Candy will probably always pad your waistline, but because of a new line of germ-coated sweets, perhaps it won't rot your teeth.
Scientists at Organo Balance, the German company that manufactures a new "cavity-free" candy, explain in a short-term pilot study funded by BASF New Business that a bacteria called streptococcus mutans is the main culprit responsible for tooth decay.
The treacherously named microbe converts simple sugars found in the mouth into an enamel-eroding acid. Over time, according to the study published in the journal Probiotics and Antimicrobial Proteins, the acid builds up a sticky film of plaque that tunnels through the surface of the teeth, creating tiny holes that become cavities.

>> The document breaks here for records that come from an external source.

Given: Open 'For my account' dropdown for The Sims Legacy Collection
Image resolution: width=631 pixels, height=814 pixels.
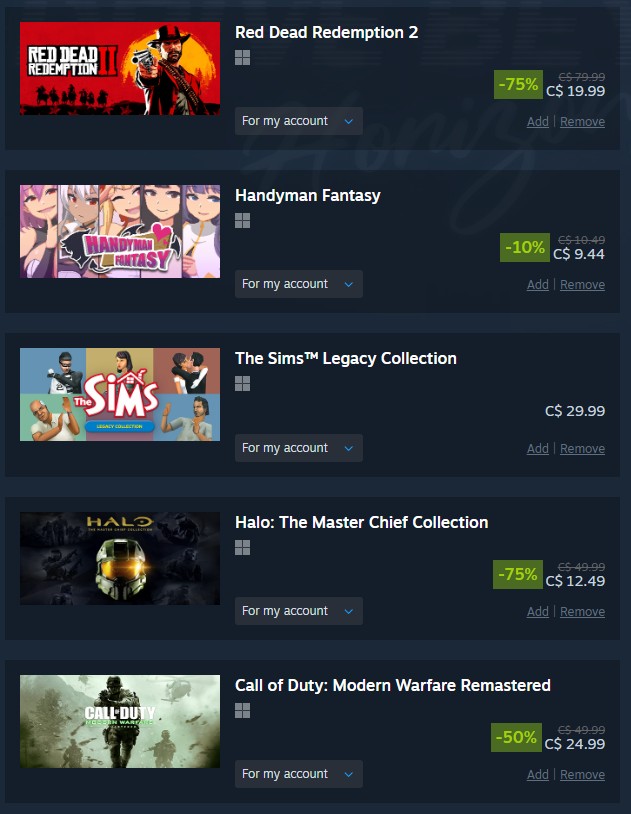Looking at the screenshot, I should 299,448.
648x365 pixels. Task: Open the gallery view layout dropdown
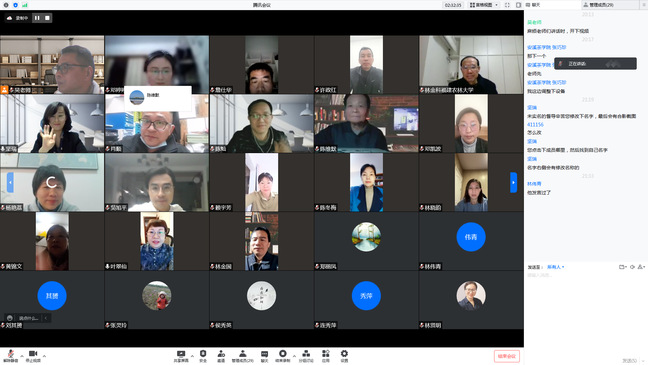pyautogui.click(x=484, y=5)
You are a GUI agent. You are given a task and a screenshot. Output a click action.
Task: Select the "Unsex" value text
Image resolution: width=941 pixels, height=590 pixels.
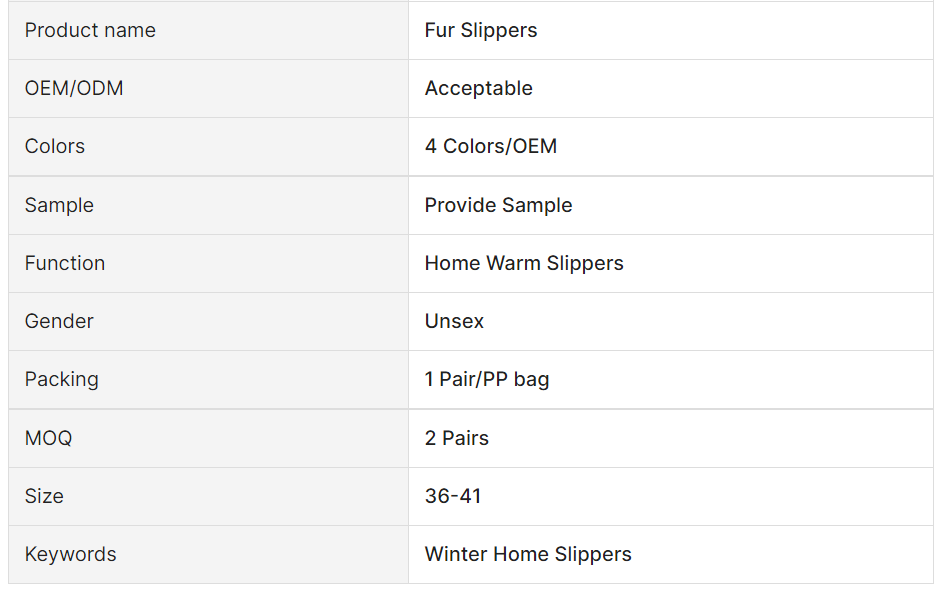pyautogui.click(x=454, y=321)
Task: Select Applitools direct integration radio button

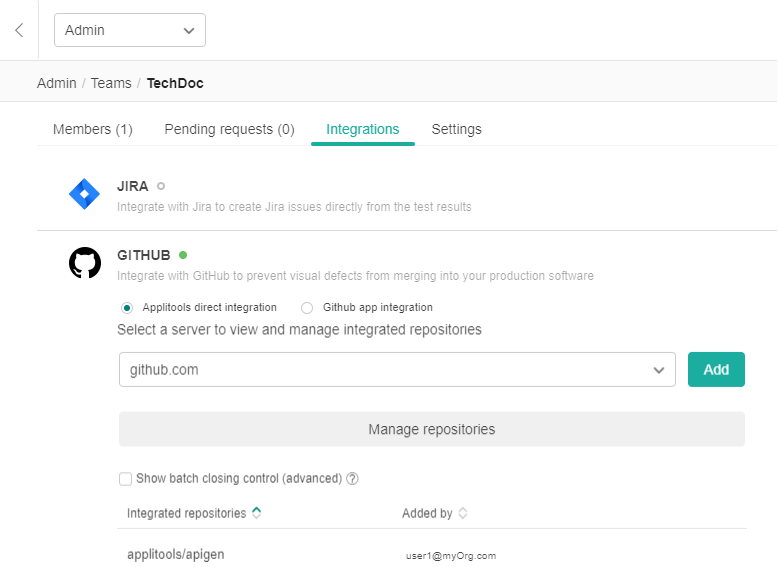Action: point(126,308)
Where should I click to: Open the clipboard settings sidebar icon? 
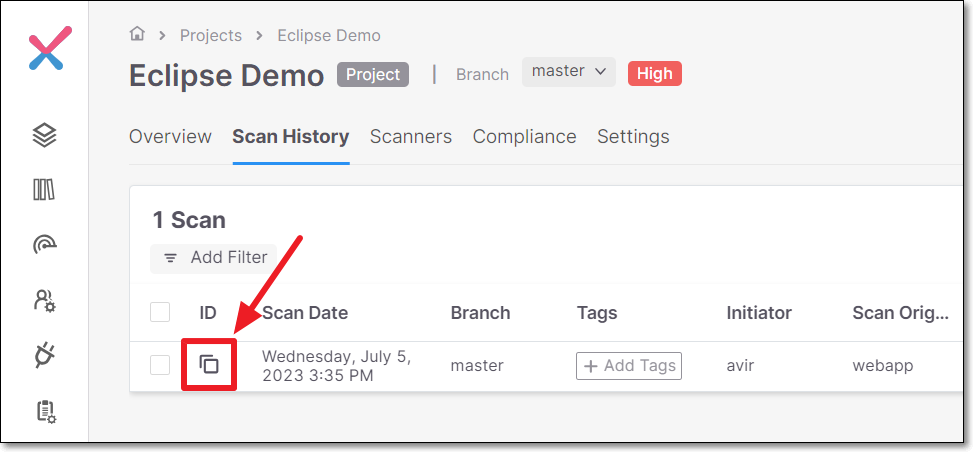click(x=47, y=412)
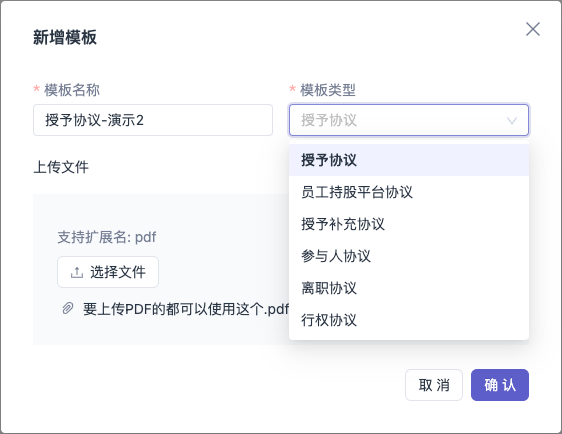Choose 员工持股平台协议 option
This screenshot has height=434, width=562.
coord(409,192)
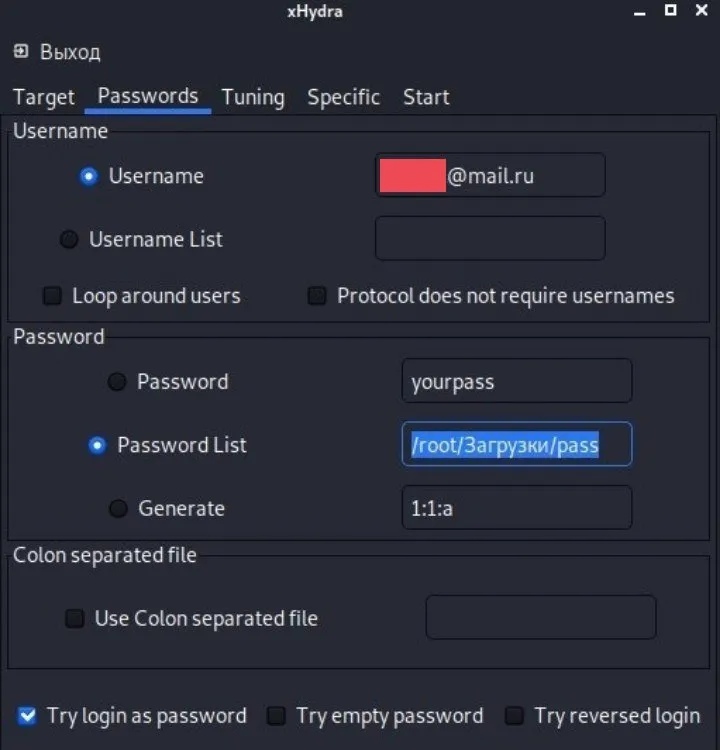Image resolution: width=720 pixels, height=750 pixels.
Task: Select the Username List radio button
Action: 69,240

But it turns out there's another bacteria - lactobacillus paracasei - that prevents the acid from attacking your teeth. Organo Balance scientists found they could bind a dead version of the good bacteria to the surface of sugary sucking candies to help capture and neutralize the "bad" bacteria. Organo Balance's tests found low levels of streptococcus after eating the candy, which could potentially lead to significantly fewer cavities for candy addicts.

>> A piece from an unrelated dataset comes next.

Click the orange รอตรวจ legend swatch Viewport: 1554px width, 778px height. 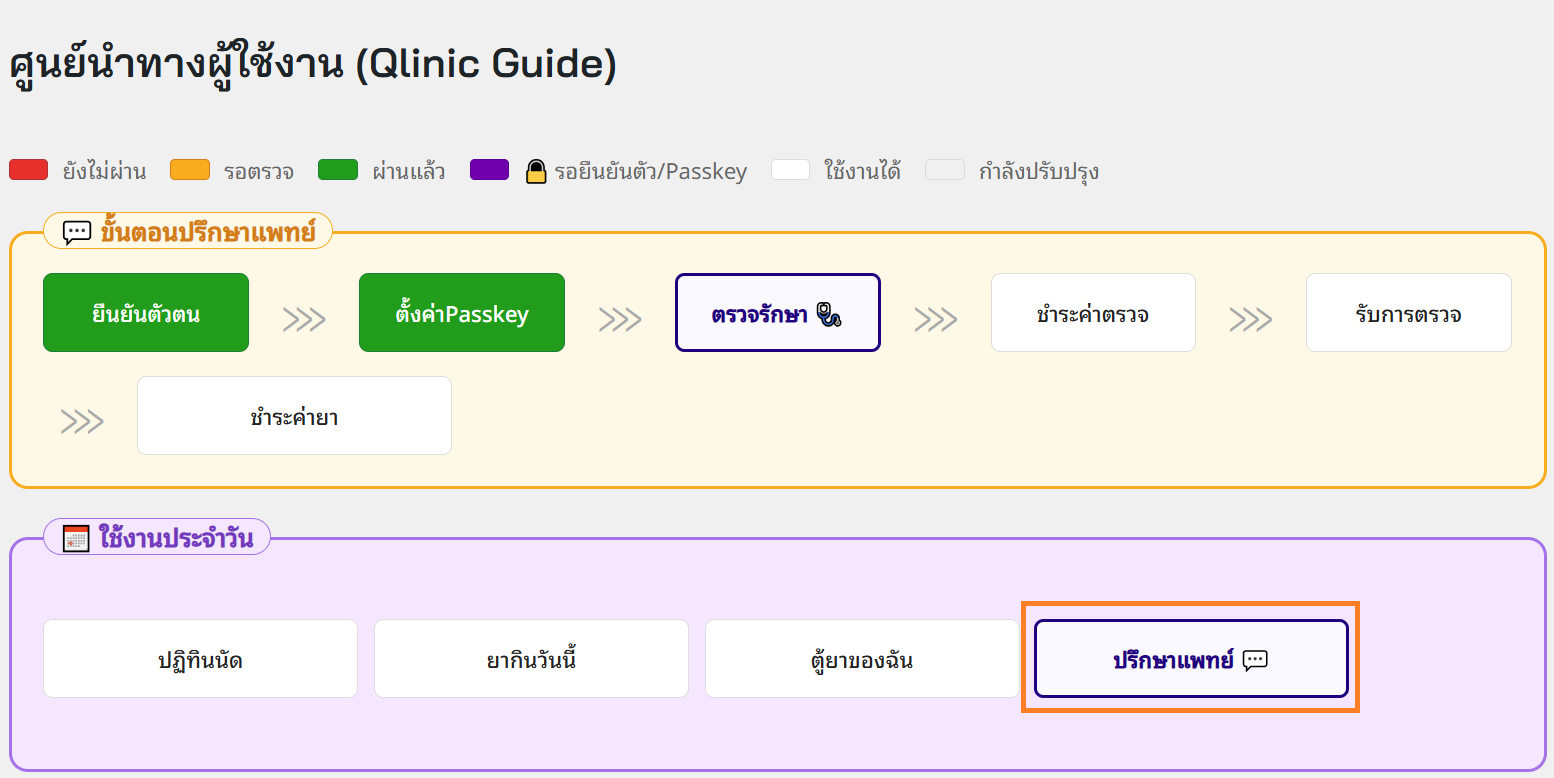190,170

Good as this sounds, New York City dentist Barry Kramer expressed a few doubts.
"We dentists always say when you put a crown in a mouth it's like putting a jewel in a sewer - that's how much bacteria is swimming in your mouth," Kramer said. " I doubt that a quick fix like this would do much good."
Kramer said chewing sugarless gum might help clean the mouth by stimulating saliva flow, but the only chemical known to conclusively prevent cavities is fluoride. He said if you want healthy teeth, brush and floss regularly and don't look for any kind of candy to solve your dental woes.
No word yet on when the candy will hit the U.S. market.